The effect of the anti-McCarthy narrative was lasting. These days it's pretty much impossible for many of us to use the line "Are you or have you ever been a member of the Communist party?" outside of an ironic frame, though when it was used at the HUAC, it was dead serious and could maul people's lives. His classic pick-up line has been shamed in retrospect!
So okay, that's a good one (though not about private
or semi-private quotes), but it's not that much about protecting an underprivileged group, unless radicals, communists and liberals at the time are seen as long-term underprivileged and oppressed, and I think the effect of that candid documentary had a lot to do with many people in Washington already beginning to feel mistrustful of Joe Mccarthy and wanting to downgrade him. The timing was right.
And it's still rarer to find instances where named shaming of somebody who is pretty much unknown to the wider public, just any John Blow, has been effective and worth the effort - without creating bad fallout. With a well-known politician, official or businessman, a public personality, it can work sometimes, but with unknowns that suddenly get spun around the public news scene and now the social media, it gets very tricky. There's a built-in risk for creating a shit-slinging fight, too, because either party will likely want to get the last word and insults (even if stitched together with real arguments) are good money in a fight online.
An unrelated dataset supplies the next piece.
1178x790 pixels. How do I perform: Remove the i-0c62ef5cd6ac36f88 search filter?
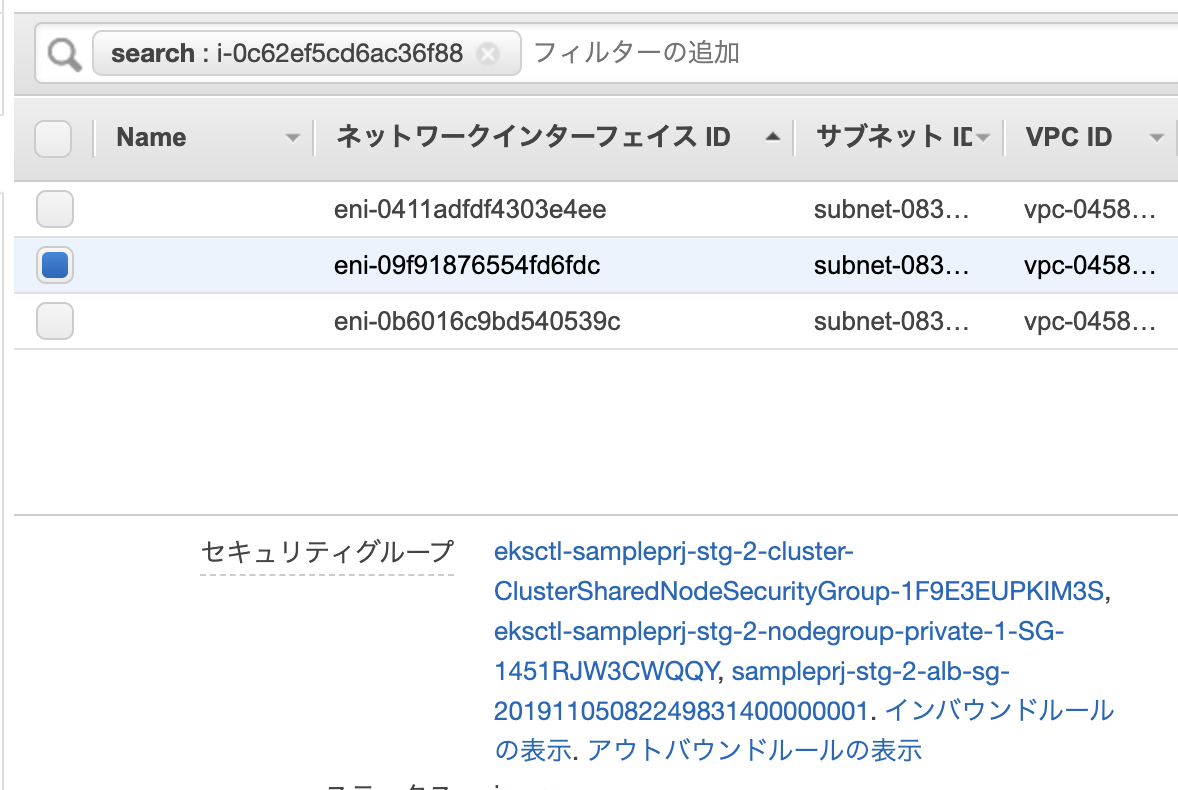pos(489,54)
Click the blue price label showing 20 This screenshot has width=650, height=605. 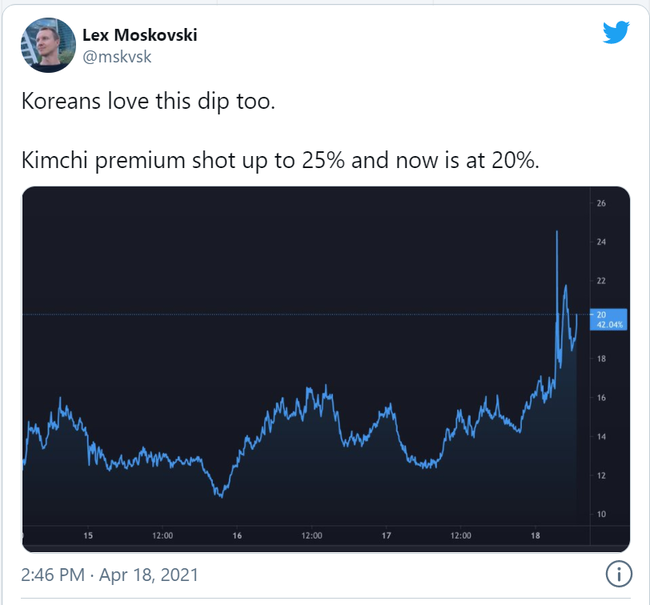[x=601, y=315]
The context of shaming is extremely important, and cannot really be separated from its use. After all, I think it's wrong to shame a woman into trying to be less sexual. I have no problem with shaming someone - man or woman - into being less sexist, though.
I agree context is important, but once you've spoken, or once you're in a conversation that's in any sense public - or could open to the public a little while later - you can't fully control how your remarks get read, interpreted, heard. So you get a mutual, open-ended right to be offended, and to use that sense of offendedness to push each other around. And with "less sexy" vs "less sexist" the trouble in that perspective is that what one person experiences as "asserting myself as a sexual person, claiming my own sexuality" can potenatially be, to somebody else, one with "grabbing the right to indulge in sexism about me, my kind or other people - and/or invading my privacy by pushing their sense of sexiness up into everybody's faces". Sometimes 'having the space to be sexy in yourself' and 'acting/talking sexist at others' are two sides of the same coin and I don't think it's enough to just invoke that one camp - women, female geeks, or elder men, whtever - are *always* at a disadvantage in our culture and therefore should *always* have the right to do sexist talk or actions for free and not get called out on it.
It's not that I see you taking that line personally as a set thing, but if we don't have any other yardsticks than a)"I like this kind of shaming, but not that one, those doing it" and b)"my gang has the right to shame others and be blatantly sexist about others, but your group doesn't have the right to reply in kind, hey they're always the oppressors" then the conflict logic is gonna point that way sometimes.*edit 6 p.m. CET: a good example of the general dynamics of it, anyway. There were no one or two single quotes from that tv program that alone changed the image of Joe McCarthy, and he was not shown in private. But actually hearing the paranoid tone of his questioning and his other off-the-cuff remarks was essential, and this started a windfall in his public image.